» What is needed
Extract the lines beginning at the one that holds "Task: Zoom in using the plus button" and ending at the final line of the material below, keeping them exact and leaving out all pictures.

» Source data
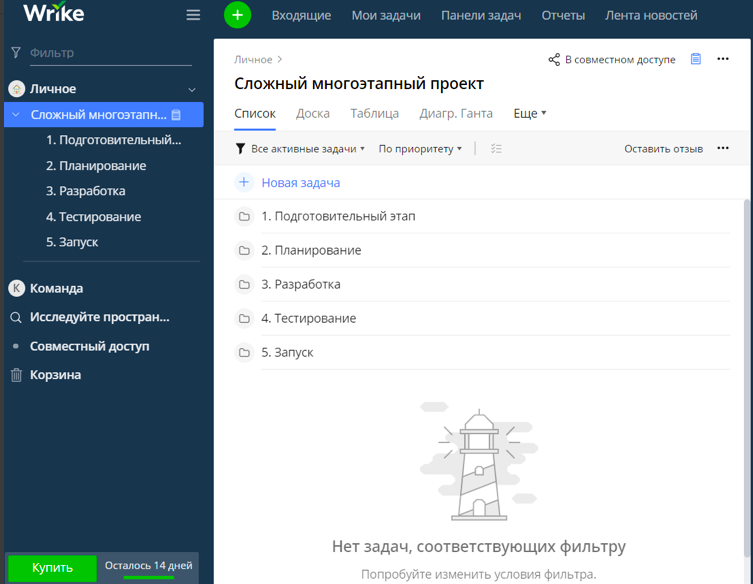Switch to the Диагр. Ганта tab
The width and height of the screenshot is (753, 584).
click(456, 114)
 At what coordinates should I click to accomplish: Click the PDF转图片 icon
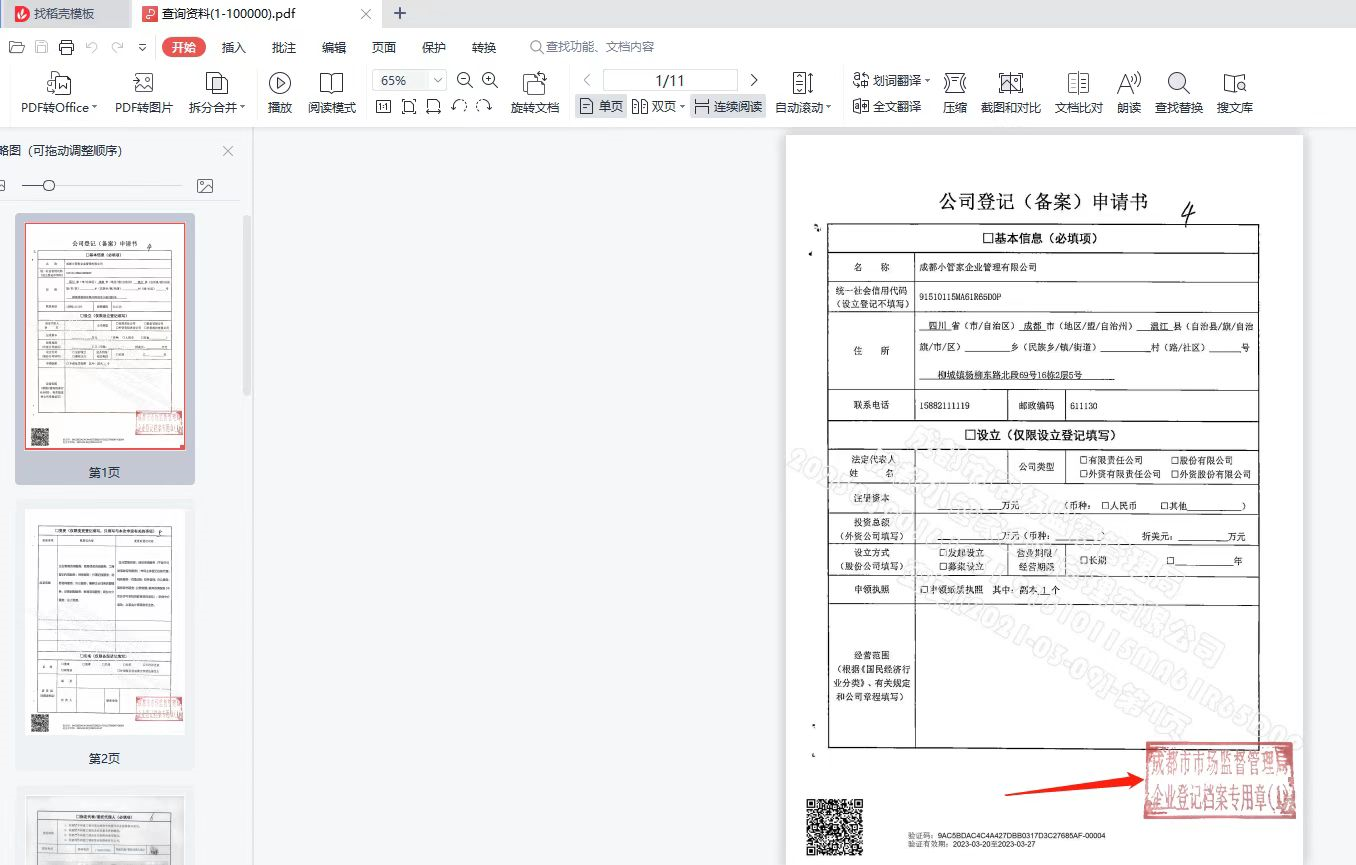pos(143,84)
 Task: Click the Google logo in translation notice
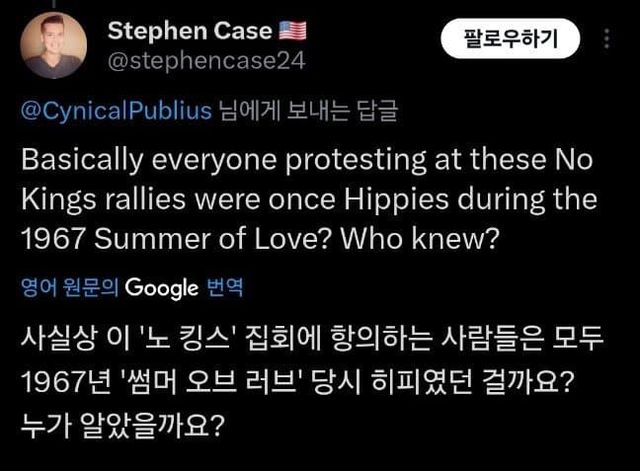[161, 288]
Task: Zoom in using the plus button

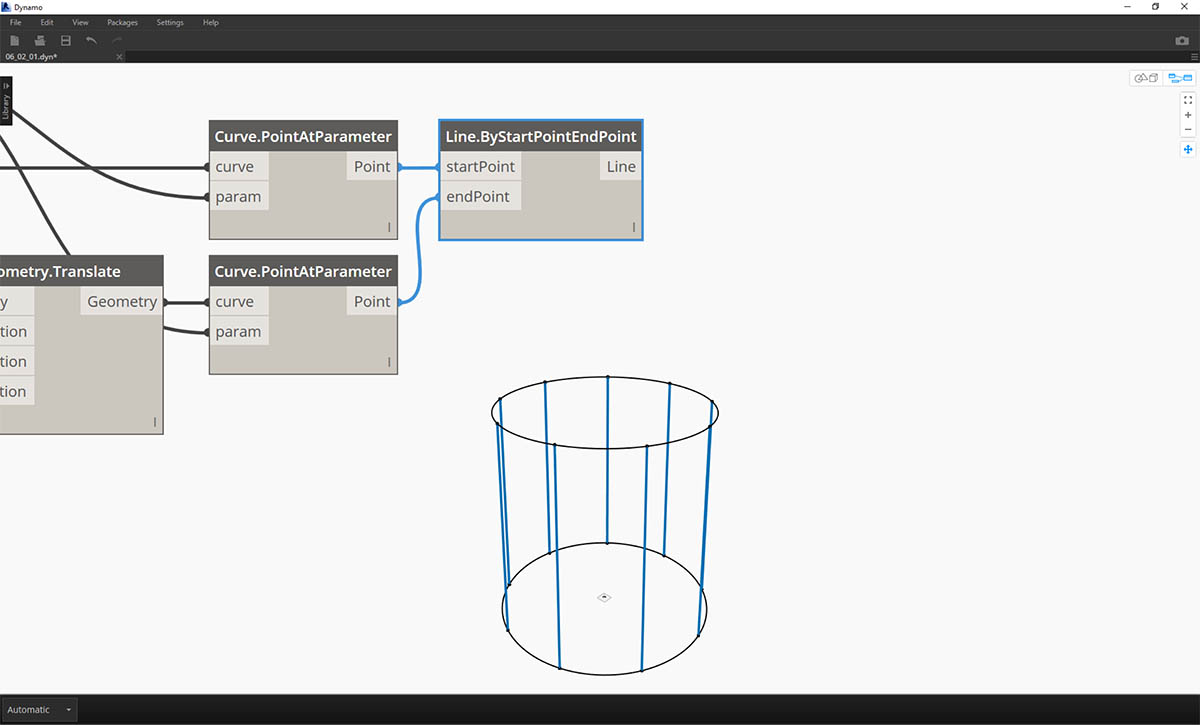Action: (x=1188, y=115)
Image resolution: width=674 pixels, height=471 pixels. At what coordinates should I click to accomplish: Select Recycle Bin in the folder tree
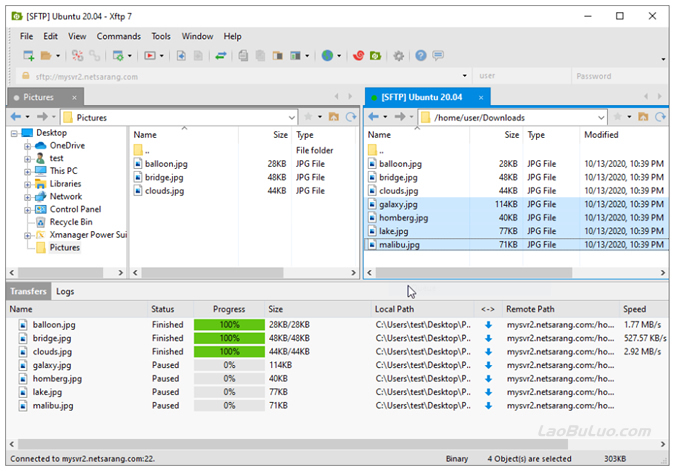click(70, 222)
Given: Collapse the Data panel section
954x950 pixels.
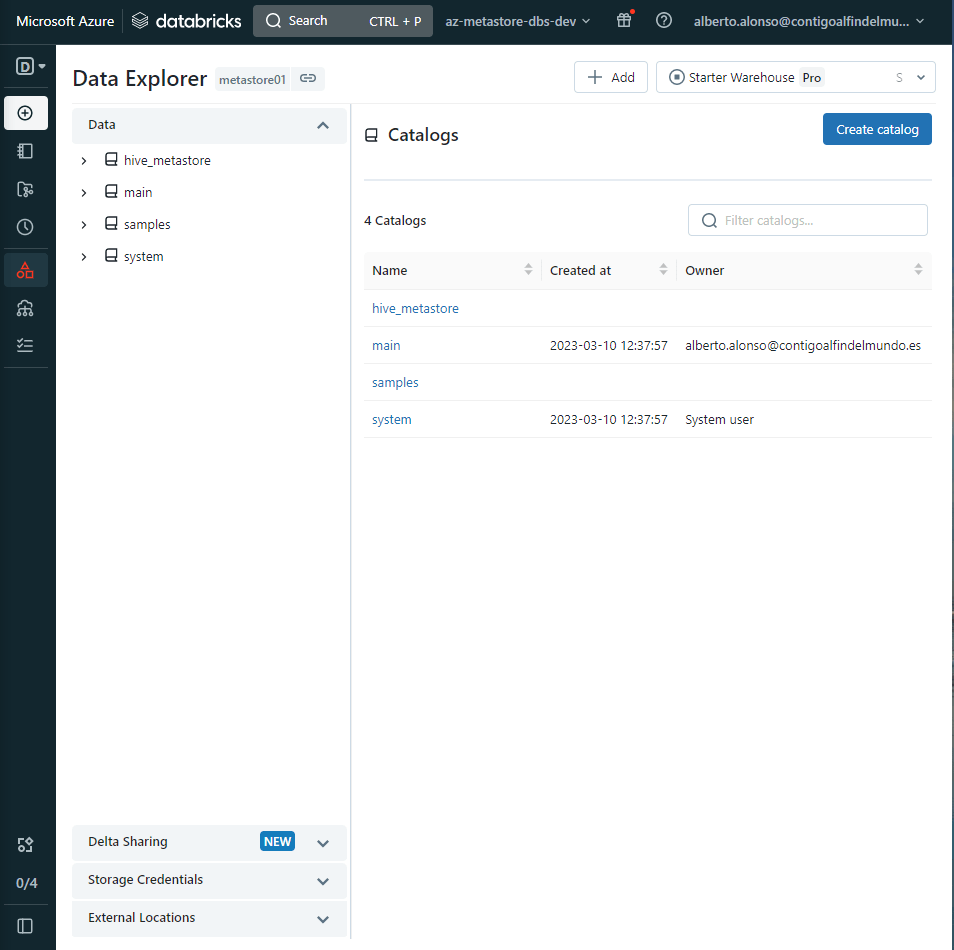Looking at the screenshot, I should (x=322, y=126).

» Result of this exercise
Task: Zoom in using the plus button

Action: (x=1188, y=115)
Image resolution: width=674 pixels, height=471 pixels. At what coordinates should I click to accomplish: Select Recycle Bin in the folder tree
click(70, 222)
Given: Collapse the Data panel section
954x950 pixels.
Looking at the screenshot, I should (x=322, y=126).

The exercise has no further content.